Show me how the IMF measures lead to high rankings for countries that permit socialist and capitalist property relations but not strictly socialist.
I guess I am hung up on definitions. I think clearly understood definitions are vital to a meaningful discussion. Good definitions are what prevent people from talking past one another.
So let's try to lay out the argument here without using terms like capitalist and socialist. My claim is that Africa follows your preferred economic model more than it does mine. I point to the various neoliberal programs, and I think we can agree you do think neoliberal perscriptions are for the best.
But you say they don't in fact follow neoliberal prescriptions and the proof is this IMF report. My claim is that is not what this report is measuring by and large.
Take the property rights measure. A country gets a high ranking for having an online database that tracks ownership and facilitates exchange of property. There's nothing there that suggests neoliberal or non-neoliberal. That's just means information is more easily accessible and exchanges can happen more easily.
So the key is I reject your claim that this index correlates to the argument we are having. It's a good measure of ease of doing business maybe. But what about whether a state follows your economic advise vs my economic advise? It's not telling us that.
So I look at the policies implemented. I look at the influence of the IMF and World Bank, which have as their credo the very policy prescriptions you suggest. They have implemented these in Africa to a very powerful degree. Reduction in trade barriers, privatization, reduction of government expenditures and influence, liberal currency controls, free capital movement. And so they are following what you think is for the best.
So the key is I reject your claim that this index correlates to the argument we are having. It's a good measure of ease of doing business maybe. But what about whether a state follows your economic advise vs my economic advise? It's not telling us that.

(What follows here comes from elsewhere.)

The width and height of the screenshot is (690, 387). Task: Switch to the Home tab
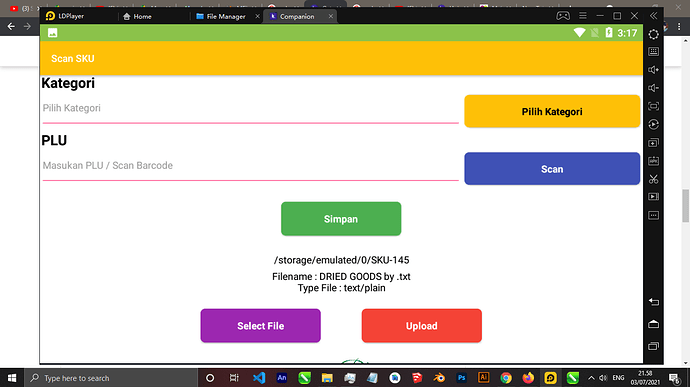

The Ease Of Doing Business ranking measures:
The ease of starting a business
The ease of registering property rights
The tax rates
The level of free trade
The rule of law
These are the things that come to mind when I think of capitalism. It's not just the ability for investors, workers, and so forth to own the means of production. It's the level of property rights more generally, free trade, tax rates, rule of law, regulation, etc. This is what the IMF is measuring.
And I argue that the higher the ranking, the better the economy. And that is exactly what you see.
You write:So I look at the policies implemented. I look at the influence of the IMF and World Bank, which have as their credo the very policy prescriptions you suggest. They have implemented these in Africa to a very powerful degree. Reduction in trade barriers, privatization, reduction of government expenditures and influence, liberal currency controls, free capital movement. And so they are following what you think is for the best.
I'm curious Jon, have you ever read Ken Rogoff's (highly respected economist, even Krugman admits so) response to Joe Stiglitz critique of the IMF and World Bank? You should. It's here.
My favorite part of Rogoff's response is this one: Joe, throughout your book, you condemn the IMF because everywhere it seems to be, countries are in trouble. Isn't this a little like observing that where there are epidemics, one tends to find more doctors?
It's kinda like arguing, "I see so many people with headaches taking Tylenol. Yet even after taking Tylenol, many continue to have headaches! Therefore, taking Tylenol does nothing or at worst, causes headaches!". Have you ever stopped and considered the fact that maybe, just maybe, the headache was already too strong for even tylenol to do much good?
With that said, as I argued above, much of Africa is actually on the upswing. See here, here and here. Maybe the Tylenol works more than you give it credit for!